Updated: Mar 9, 2022

By The Secret Law Graduate

Does the United Nations Human Rights Committee's individual complaints mechanism improve human rights enforcement in Australia?


This article explores the role that good faith and bad publicity play in the HRC individual complaints mechanism, concluding that some combination of the two – in the right circumstances – may result in rights-conducive outcomes.

 

When Australia signed the First Optional Protocol to the International Covenant on Civil and Political Rights, it accepted that the UN Human Rights Committee (HRC) was authorised to consider human rights complaints brought by individuals against the nation. Consequently, the Human Rights Committee (HRC) passes judgment on violations of the International Covenant on Civil and Political Rights (ICCPR), one of the most preeminent human rights instruments. After reading and considering arguments by the individual complainant and the state, the Committee releases written decisions concluding whether human rights violations took place, and next steps the offending state must take. In theory, the HRC is the authoritative voice on enforcement of the ICCPR.

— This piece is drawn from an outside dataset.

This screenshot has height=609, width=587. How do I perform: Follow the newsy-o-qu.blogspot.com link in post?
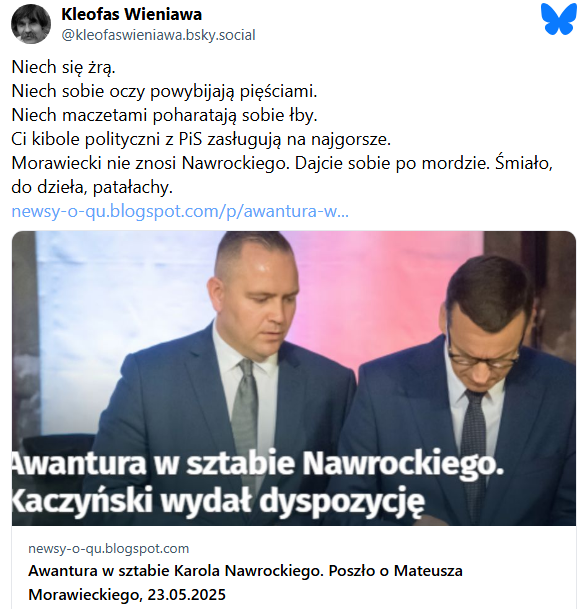180,211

However, in practice Australia retains a ‘monopoly’ on the direct enforcement of HRC’s communications. [1] There is no domestic legal consequence if Australia simply ignores the HRC’s decision. Arguably, individual complaints only effectuate human rights to the extent that Australia agrees to comply with the HRC’s decisions. Without such voluntary compliance, the Committee has ‘no means of enforcement, apart from moral authority and the potential pressure of public opinion’. [2] In other words, if Australia will not act in good faith, the HRC must rely on bad publicity.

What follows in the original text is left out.